### GIVEN EXERCISE
Copy out verbatim the portion of the material from the line containing "Click the Cloud Service label" through the final line of the material, including both.
** Begin **
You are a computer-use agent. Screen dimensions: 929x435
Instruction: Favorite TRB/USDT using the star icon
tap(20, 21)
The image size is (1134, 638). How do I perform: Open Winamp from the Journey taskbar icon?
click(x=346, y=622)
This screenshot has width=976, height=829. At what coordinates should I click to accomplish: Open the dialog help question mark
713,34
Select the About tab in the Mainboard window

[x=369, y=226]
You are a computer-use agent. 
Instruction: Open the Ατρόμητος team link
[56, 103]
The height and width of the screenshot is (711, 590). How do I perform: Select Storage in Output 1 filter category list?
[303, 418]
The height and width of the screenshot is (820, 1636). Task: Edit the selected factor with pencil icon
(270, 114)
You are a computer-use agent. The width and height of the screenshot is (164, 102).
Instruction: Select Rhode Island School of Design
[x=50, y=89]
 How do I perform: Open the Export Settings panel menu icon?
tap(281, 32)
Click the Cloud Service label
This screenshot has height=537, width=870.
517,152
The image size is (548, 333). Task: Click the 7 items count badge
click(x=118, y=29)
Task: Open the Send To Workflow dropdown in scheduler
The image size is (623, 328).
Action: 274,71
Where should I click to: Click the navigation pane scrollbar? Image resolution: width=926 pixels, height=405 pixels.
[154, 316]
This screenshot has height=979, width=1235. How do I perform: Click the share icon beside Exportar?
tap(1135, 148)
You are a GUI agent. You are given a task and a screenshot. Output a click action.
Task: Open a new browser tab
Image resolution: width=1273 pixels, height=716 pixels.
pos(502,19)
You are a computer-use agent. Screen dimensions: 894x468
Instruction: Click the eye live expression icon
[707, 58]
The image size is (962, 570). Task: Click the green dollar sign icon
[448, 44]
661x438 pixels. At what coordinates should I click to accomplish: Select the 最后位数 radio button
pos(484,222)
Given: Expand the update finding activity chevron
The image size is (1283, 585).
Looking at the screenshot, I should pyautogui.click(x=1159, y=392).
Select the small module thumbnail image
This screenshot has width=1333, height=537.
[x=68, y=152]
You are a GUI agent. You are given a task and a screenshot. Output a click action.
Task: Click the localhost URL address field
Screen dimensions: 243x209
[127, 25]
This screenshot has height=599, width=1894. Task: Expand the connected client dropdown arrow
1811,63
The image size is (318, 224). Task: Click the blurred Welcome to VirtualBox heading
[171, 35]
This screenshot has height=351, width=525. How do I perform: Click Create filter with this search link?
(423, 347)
** End **
### WORKED ANSWER
Click the Cloud Service label
This screenshot has height=537, width=870.
517,152
The image size is (548, 333). Task: Click the 7 items count badge
click(x=118, y=29)
Task: Open the Send To Workflow dropdown in scheduler
The image size is (623, 328).
Action: 274,71
Where should I click to: Click the navigation pane scrollbar? Image resolution: width=926 pixels, height=405 pixels.
[154, 316]
This screenshot has height=979, width=1235. How do I perform: Click the share icon beside Exportar?
tap(1135, 148)
You are a GUI agent. You are given a task and a screenshot. Output a click action.
Task: Open a new browser tab
Image resolution: width=1273 pixels, height=716 pixels.
pos(502,19)
You are a computer-use agent. Screen dimensions: 894x468
Instruction: Click the eye live expression icon
[707, 58]
The image size is (962, 570). Task: Click the green dollar sign icon
[448, 44]
661x438 pixels. At what coordinates should I click to accomplish: Select the 最后位数 radio button
pos(484,222)
Given: Expand the update finding activity chevron
The image size is (1283, 585).
Looking at the screenshot, I should pyautogui.click(x=1159, y=392).
Select the small module thumbnail image
This screenshot has width=1333, height=537.
[x=68, y=152]
You are a GUI agent. You are given a task and a screenshot. Output a click action.
Task: Click the localhost URL address field
Screen dimensions: 243x209
[127, 25]
This screenshot has height=599, width=1894. Task: Expand the connected client dropdown arrow
1811,63
The image size is (318, 224). Task: Click the blurred Welcome to VirtualBox heading
[171, 35]
This screenshot has height=351, width=525. How do I perform: Click Create filter with this search link?
(423, 347)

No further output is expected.